Copy the lines below without any change, starting with the first line and going on through the line containing "(x=608, y=902)", with both of those lines included.
□ □ □
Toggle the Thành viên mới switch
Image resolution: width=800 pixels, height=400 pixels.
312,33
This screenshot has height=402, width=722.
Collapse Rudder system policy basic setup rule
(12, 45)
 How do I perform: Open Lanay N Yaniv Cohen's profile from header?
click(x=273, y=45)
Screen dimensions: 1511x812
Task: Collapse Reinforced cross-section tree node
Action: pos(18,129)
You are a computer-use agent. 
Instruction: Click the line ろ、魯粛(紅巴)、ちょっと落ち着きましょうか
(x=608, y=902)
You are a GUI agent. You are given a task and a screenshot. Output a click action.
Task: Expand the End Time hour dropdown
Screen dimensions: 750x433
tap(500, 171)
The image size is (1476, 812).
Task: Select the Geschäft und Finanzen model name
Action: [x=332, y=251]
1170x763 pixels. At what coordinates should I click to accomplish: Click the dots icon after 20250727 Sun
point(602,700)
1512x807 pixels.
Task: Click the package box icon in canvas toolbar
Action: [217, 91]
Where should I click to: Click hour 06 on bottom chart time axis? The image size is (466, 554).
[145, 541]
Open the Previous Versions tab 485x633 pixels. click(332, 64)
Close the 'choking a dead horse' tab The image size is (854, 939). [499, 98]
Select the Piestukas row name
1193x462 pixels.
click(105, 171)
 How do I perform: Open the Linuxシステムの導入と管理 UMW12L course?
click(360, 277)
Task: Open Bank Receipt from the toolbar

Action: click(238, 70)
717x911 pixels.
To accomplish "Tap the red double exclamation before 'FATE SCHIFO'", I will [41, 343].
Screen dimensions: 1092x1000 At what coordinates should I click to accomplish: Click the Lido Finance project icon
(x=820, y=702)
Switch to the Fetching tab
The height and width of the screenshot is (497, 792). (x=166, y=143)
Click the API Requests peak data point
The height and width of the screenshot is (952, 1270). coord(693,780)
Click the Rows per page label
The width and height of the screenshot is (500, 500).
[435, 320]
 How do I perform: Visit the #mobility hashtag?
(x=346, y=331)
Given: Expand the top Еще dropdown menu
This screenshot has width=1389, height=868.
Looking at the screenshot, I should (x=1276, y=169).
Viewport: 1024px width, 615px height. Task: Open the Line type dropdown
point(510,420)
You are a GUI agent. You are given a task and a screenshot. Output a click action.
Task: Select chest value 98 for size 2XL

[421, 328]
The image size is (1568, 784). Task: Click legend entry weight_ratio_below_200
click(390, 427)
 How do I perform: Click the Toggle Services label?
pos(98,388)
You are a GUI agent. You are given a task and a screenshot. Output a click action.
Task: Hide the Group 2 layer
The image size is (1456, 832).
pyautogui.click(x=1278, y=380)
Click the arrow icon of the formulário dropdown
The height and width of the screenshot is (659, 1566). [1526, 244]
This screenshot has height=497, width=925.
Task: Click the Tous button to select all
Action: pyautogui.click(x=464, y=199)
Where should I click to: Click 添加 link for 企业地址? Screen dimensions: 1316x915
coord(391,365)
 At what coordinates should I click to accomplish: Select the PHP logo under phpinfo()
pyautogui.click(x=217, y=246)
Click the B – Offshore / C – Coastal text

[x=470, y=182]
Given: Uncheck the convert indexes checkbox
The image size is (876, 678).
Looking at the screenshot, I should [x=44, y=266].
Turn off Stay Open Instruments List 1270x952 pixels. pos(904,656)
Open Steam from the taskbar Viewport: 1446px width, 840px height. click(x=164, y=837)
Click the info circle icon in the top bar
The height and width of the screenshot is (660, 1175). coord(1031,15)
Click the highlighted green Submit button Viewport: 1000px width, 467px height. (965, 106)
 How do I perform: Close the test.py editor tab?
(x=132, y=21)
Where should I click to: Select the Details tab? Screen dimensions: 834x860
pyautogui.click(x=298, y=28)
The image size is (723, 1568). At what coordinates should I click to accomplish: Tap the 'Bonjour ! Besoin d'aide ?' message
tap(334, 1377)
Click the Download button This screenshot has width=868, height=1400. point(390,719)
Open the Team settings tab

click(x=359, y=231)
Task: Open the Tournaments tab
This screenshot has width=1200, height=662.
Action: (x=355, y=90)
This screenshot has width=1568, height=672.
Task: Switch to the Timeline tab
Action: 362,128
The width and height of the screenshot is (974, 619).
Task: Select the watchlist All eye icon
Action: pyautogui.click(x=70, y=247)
□ □ □
OUTPUT OF THE TASK.
Toggle the Thành viên mới switch
Image resolution: width=800 pixels, height=400 pixels.
312,33
This screenshot has height=402, width=722.
Collapse Rudder system policy basic setup rule
(12, 45)
 How do I perform: Open Lanay N Yaniv Cohen's profile from header?
click(x=273, y=45)
Screen dimensions: 1511x812
Task: Collapse Reinforced cross-section tree node
Action: pos(18,129)
You are a computer-use agent. 
Instruction: Click the line ろ、魯粛(紅巴)、ちょっと落ち着きましょうか
(x=608, y=902)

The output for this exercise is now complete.